Education
ICE believes that new music is for everyone. The ensemble leads workshops for public school students in elementary through high school grades, focusing on group composition with image-based notation; interactive presentations with ICE's repertoire; and improvisation tutorials, culminating in performance.
The Listening Room: A New Approach to Music Education
The Listening Room, a new curriculum currently in its pilot year, places experimental music at the center of a new approach to music education. Targeting public schools with no formal music program, the curriculum draws on the rich vocabulary of experimental music—improvisation, graphic scores, team-based performances, and non-traditional instruments—to teach collaborative creative skills to students of all ages and skill levels.
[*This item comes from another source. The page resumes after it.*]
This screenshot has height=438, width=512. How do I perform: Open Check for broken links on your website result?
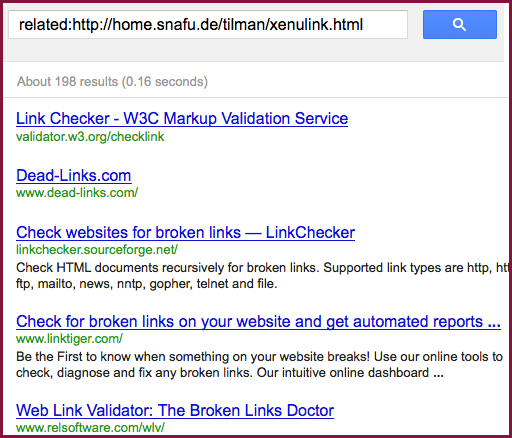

The Listening Room creates an opportunity for young people with no prior musical experience to create and perform original compositions. In workshops led by ICE teaching artists, teams of students work together to develop a vocabulary of sounds, translate these sounds into visual symbols, and use those symbols to create graphic scores. Students then lead ICE musicians in collaborative performances of their work.
Our goal in building The Listening Room is to provide an opportunity for every student to experience the unique challenges of collaborative creative work—an essential growth experience that is out of reach in many schools. In the meantime, by exposing young people to the creative process through which new compositions emerge, we hope to plant the seeds for a more diverse, more engaged audience for the experimental music of tomorrow.
The Listening Room is being developed in collaboration with Baruch College Campus High School, and PS 169 in Sunset Park, Brooklyn. The project receives support from the Concinnity Fund, the New York City Department of Cultural Affairs in partnership with the city council, and the National Endowment for the Arts.